Which lines of the records contain the word "will"? Show each of them.

......

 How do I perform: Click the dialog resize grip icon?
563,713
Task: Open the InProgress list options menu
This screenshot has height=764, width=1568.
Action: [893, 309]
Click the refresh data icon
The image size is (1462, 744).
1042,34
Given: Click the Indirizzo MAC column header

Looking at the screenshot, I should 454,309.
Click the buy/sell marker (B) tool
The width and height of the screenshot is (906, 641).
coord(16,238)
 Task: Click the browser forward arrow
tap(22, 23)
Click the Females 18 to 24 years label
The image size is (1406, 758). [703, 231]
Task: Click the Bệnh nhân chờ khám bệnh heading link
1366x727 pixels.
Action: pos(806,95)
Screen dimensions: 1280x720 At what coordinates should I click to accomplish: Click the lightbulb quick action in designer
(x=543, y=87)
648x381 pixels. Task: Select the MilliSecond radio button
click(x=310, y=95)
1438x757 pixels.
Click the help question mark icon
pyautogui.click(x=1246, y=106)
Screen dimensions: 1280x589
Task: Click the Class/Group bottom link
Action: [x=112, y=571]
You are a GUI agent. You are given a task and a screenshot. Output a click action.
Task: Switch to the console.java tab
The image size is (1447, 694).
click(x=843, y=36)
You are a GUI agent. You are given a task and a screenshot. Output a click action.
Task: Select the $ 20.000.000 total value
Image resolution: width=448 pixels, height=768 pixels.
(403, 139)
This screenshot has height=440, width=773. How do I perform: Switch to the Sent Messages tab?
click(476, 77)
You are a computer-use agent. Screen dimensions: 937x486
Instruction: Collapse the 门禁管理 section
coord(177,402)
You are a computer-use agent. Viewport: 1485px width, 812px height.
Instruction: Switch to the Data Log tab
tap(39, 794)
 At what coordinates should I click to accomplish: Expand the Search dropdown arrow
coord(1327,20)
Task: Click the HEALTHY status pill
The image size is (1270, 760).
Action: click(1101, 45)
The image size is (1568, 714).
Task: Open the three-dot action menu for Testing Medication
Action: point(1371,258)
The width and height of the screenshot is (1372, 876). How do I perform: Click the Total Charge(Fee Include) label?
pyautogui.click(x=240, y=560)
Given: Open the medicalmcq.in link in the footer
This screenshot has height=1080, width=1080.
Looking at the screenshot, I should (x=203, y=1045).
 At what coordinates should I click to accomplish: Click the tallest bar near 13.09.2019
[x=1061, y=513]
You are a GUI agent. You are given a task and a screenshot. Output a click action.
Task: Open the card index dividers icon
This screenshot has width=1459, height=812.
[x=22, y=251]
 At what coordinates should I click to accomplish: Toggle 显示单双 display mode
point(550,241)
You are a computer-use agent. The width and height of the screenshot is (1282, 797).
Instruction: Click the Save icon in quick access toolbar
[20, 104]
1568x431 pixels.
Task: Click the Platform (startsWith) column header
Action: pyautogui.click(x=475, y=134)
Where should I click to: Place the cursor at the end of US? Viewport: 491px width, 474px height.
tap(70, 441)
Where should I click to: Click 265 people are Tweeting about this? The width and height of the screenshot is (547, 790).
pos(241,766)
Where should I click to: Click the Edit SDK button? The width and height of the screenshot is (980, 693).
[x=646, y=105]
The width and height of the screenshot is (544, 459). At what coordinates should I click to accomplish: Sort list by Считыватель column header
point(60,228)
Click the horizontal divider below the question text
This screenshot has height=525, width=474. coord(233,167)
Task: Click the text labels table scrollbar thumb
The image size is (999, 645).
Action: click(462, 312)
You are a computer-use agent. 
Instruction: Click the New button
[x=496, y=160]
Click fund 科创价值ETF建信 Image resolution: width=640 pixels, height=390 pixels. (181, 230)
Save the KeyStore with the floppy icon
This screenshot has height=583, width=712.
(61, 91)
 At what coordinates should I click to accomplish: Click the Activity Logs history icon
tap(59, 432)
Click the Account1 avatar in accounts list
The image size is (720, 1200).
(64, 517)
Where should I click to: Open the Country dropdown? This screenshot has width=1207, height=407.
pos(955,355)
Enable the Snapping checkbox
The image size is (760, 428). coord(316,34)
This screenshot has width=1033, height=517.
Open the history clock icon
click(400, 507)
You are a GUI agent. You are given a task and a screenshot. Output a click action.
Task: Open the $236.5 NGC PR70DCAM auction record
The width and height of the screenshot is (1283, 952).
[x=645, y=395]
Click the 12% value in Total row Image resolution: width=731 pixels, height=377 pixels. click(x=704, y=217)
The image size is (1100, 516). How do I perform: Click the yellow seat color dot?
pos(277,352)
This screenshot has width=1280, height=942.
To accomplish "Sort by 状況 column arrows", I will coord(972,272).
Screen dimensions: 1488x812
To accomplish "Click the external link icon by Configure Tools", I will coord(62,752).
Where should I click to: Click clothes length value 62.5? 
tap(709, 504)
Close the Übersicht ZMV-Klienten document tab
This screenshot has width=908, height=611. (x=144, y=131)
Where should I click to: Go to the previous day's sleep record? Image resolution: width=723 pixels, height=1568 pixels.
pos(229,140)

......

Written response:
To accomplish "Sort by 状況 column arrows", I will coord(972,272).
To accomplish "Click the external link icon by Configure Tools", I will coord(62,752).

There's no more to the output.